Министры от Национальной религиозной партии вышли из состава правительства, и 15 июля все религиозные депутаты кнесета поддержали вотум недоверия, выдвинутый партией Херут. Дебаты в кнесете продолжались две недели; наконец Бен-Гурион в полном отчаянии выступил с предложением образовать специальный комитет, который должен будет выяснить мнения по этому вопросу религиозных авторитетов не только Израиля, но и стран диаспоры. Инструкции Министерства внутренних дел относительно регистрации будут сформулированы на основе международного консенсуса, а до тех пор указания Бар-Иегуды будут отсрочены. Такое компромиссное предложение было принято. Тогда комитет обратился к 43 видным религиозным авторитетам Израиля и ряда других стран с просьбой высказать свои соображения. Их ответы собирались в течение нескольких месяцев, и стало ясно, что преобладает точка зрения, согласно которой государство не вправе выступать против традиционного галахического подхода к определению еврейской национальности. Тем временем Национальная религиозная партия снова вошла в коалицию, и ее представитель Хаим Шапиро получил пост министра внутренних дел. На основе высказываний религиозных авторитетов, которые Бен-Гурион вынужден был признать, Шапиро в 1960 г. приступил к подготовке новых инструкций. Согласно этим инструкциям, человек мог быть зарегистрирован как еврей — по национальности либо согласно религиозной принадлежности, — только если он отвечал галахическим требованиям, а именно: был рожден матерью-еврейкой и не принадлежал к другой религии либо был обращен в иудаизм по ортодоксальному обряду. Религиозная община одержала несомненную победу.

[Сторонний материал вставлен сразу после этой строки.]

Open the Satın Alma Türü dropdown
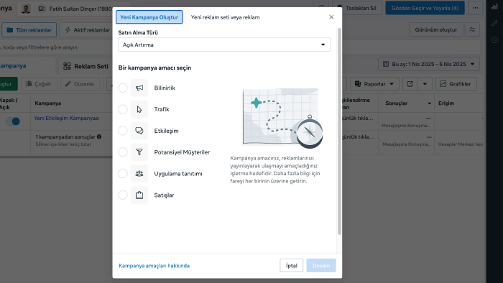Image resolution: width=503 pixels, height=283 pixels. (x=224, y=45)
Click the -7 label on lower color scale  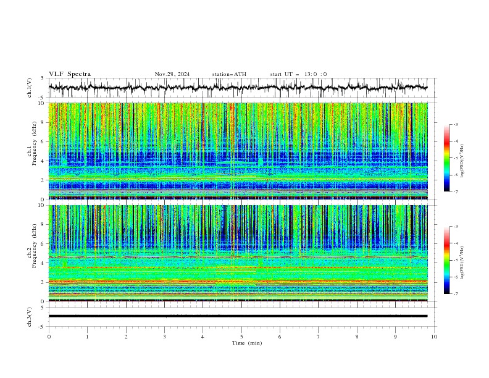click(455, 294)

Такая формулировка национальности, данная ортодоксами, обрела силу административного закона страны и была действенной до января 1970 г., когда Верховный суд вынес свое постановление по еще одному историческому делу. Случилось так, что некий Биньямин Шалит, кадровый офицер израильских ВМС, женился на шотландке; они поселились в Хайфе, и она родила ему двоих детей. Жена Шалита не принимала иудаизм, но оба ребенка, появившись на свет в Хайфе, автоматически получили израильское гражданство. Затем возник вопрос не относительно гражданства, на которое они имели право по месту рождения, а относительно их национальности. Супруги Шалит, Биньямин и Энн, оба будучи атеистами, при заполнении документов на своих детей написали “нет” в графе “вероисповедание”. Вместе с тем они настаивали, чтобы в графе “национальность” было написано “еврей”. При этом чиновник Министерства внутренних дел, следуя инструкции от 1960 г., написал детям в графе “национальность”: лорашум — “без национальности”. Шалит немедленно опротестовал такую запись, и через какое-то время дело дошло до Верховного суда. Там морской офицер заявил, что его дети всегда воспитывались в соответствии с национально-историческими ценностями еврейской общины, что все окружающие израильтяне воспринимают их как евреев и что, соответственно, они имеют право на запись “еврей” в своих удостоверениях личности.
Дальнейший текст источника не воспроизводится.